Stored items

----------------

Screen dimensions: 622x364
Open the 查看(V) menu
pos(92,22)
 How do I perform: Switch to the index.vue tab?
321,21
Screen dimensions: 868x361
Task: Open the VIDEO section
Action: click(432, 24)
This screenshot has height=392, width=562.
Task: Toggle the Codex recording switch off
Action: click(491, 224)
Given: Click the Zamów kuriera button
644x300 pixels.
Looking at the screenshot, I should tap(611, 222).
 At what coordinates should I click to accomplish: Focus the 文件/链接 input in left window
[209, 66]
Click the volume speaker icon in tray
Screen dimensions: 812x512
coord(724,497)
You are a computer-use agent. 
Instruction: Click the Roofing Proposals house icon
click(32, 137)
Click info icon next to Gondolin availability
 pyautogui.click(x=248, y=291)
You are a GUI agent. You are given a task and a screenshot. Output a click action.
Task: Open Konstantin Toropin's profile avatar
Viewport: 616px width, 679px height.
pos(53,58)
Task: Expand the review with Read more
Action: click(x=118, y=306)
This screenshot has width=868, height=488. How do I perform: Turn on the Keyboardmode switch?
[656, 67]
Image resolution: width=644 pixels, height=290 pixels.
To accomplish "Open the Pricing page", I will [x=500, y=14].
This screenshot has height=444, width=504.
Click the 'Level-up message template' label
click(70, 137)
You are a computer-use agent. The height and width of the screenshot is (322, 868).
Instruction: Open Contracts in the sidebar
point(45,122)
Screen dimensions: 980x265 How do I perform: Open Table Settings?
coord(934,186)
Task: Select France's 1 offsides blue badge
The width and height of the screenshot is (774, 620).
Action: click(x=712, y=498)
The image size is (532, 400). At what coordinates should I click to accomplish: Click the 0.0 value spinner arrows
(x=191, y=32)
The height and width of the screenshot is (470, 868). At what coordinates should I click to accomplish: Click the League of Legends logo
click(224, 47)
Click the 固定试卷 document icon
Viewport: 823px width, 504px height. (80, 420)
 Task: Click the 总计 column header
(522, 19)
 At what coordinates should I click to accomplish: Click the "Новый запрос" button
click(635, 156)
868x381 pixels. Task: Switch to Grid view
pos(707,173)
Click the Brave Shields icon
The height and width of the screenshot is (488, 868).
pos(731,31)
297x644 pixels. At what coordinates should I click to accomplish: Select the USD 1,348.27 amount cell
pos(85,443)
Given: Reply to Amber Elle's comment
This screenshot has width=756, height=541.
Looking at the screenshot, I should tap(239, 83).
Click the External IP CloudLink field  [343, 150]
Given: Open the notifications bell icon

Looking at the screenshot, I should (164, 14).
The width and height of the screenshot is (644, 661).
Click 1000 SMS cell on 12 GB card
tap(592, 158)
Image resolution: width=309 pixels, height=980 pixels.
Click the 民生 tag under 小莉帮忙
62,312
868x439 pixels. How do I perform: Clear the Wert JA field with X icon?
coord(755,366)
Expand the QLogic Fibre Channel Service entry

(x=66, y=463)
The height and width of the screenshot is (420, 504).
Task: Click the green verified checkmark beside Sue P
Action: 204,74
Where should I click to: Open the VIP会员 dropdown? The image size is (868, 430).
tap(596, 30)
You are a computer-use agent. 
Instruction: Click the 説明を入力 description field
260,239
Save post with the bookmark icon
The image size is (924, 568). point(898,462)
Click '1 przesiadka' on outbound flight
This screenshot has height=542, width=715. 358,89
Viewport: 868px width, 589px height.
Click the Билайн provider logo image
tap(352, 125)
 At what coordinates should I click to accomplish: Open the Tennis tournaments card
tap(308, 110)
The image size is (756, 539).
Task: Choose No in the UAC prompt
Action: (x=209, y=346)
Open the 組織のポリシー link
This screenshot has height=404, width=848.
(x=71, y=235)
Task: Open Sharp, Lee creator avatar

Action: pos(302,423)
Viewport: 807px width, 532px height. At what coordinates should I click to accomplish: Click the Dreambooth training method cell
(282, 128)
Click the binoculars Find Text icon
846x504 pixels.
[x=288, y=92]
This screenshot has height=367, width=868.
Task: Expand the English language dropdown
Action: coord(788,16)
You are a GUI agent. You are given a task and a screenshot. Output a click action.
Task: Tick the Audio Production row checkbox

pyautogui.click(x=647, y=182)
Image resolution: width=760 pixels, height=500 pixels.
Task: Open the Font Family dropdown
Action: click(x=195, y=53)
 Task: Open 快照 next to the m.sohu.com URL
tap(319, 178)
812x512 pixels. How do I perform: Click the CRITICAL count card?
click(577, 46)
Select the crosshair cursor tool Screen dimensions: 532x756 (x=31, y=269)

----------------

Problem description -
Starting at the line that has "Click the Билайн provider logo image" and ending at the line that has "Click the binoculars Find Text icon", please write out the lines above exactly, leaving out all others.

Exercise response -
Click the Билайн provider logo image
tap(352, 125)
 At what coordinates should I click to accomplish: Open the Tennis tournaments card
tap(308, 110)
The image size is (756, 539).
Task: Choose No in the UAC prompt
Action: (x=209, y=346)
Open the 組織のポリシー link
This screenshot has height=404, width=848.
(x=71, y=235)
Task: Open Sharp, Lee creator avatar

Action: pos(302,423)
Viewport: 807px width, 532px height. At what coordinates should I click to accomplish: Click the Dreambooth training method cell
(282, 128)
Click the binoculars Find Text icon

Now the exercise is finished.